Écouter est ici un fait autant qu’une obligation que l’on s’impose : j’écoute, il me faut écouter… Écouter, c’est ne pas simplement entendre mais faire un effort durable : une contemplation. Il s’agit de contempler auditivement le monde, l’entendre par-delà, sans doute, le bruit du monde, le bruit de soi, le bruit du langage. Écouter, paradoxalement, est aussi un travail du langage, sur le langage, un dire, un écrire – et ici, dans ce livre, un travail d’amenuisement du langage : dire moins, dire le moins possible, pour entendre et faire entendre. Il ne s’agit pas d’abord de dire, de parler, de bavarder mais d’écouter : faire silence pour entendre ce que le bruit habituel de nos paroles – le bruit habituel des livres ? des textes ? – recouvre et empêche d’entendre.

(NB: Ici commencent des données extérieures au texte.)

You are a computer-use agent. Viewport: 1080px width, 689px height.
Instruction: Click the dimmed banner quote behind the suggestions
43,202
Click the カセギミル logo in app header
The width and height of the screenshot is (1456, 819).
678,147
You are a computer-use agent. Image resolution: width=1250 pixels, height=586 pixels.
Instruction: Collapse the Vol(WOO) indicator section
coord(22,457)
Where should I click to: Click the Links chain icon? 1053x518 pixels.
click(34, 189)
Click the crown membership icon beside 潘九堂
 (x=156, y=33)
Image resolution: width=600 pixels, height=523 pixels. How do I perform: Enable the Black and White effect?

Écouter, entendre, deviennent alors un événement.

Sur l’échelle danser repose sur cette éthique du rapport au monde qui est à écouter, qui doit être écouté, qui est contemplé, et sur ce mode d’existence fondé sur la contemplation, les deux étant indissociables. D’être ainsi écouté, le monde fait entendre son propre bruit, son bruissement, la langue par laquelle s’énonce ce qu’il est, par laquelle se disent ceux qui d’ordinaire ne sont pas entendus, ne sont pas vus, encore moins écoutés : « Écouter. Il y a le monde. Calais, mi-novembre, la police retire tentes et bâches aux réfugiés ». Écouter le monde, c’est contempler des faits, l’évidence des faits habituellement non vus : ici la violence d’Etat contre les migrants ; ici la guerre ; ici l’abandon de la population syrienne ; ici des hommes transformés en « bêtes à tuer »… Sur l’échelle danser est traversé de ces faits, de ce bruissement qui est l’énoncé de faits – est habité par l’oreille qui, contemplant le monde, en entend les paroles de mort, entend les silences de la souffrance, les chuchotements de ceux et celles qui meurent écrasés par un pouvoir qui les assassine dans l’indifférence générale (l’autre bruit du monde, ce silence de mort).

Le monde est ici composé de vie et de mort, de vies et de morts, comme il est composé de rapports de pouvoir, de domination, que l’auteure saisit et auxquels elle oppose, par et dans le livre, un contre-discours – non pas un contre-pouvoir, tant ce discours est démuni, mais une éthique de l’écoute, de l’accueil, de la vie et de l’attention à la vie : pour les vies humaines, pour les vies animales, pour la pluie et le froid, tout cela mélangé : « Écouter. Les bruissements, les voix dans les arbres ».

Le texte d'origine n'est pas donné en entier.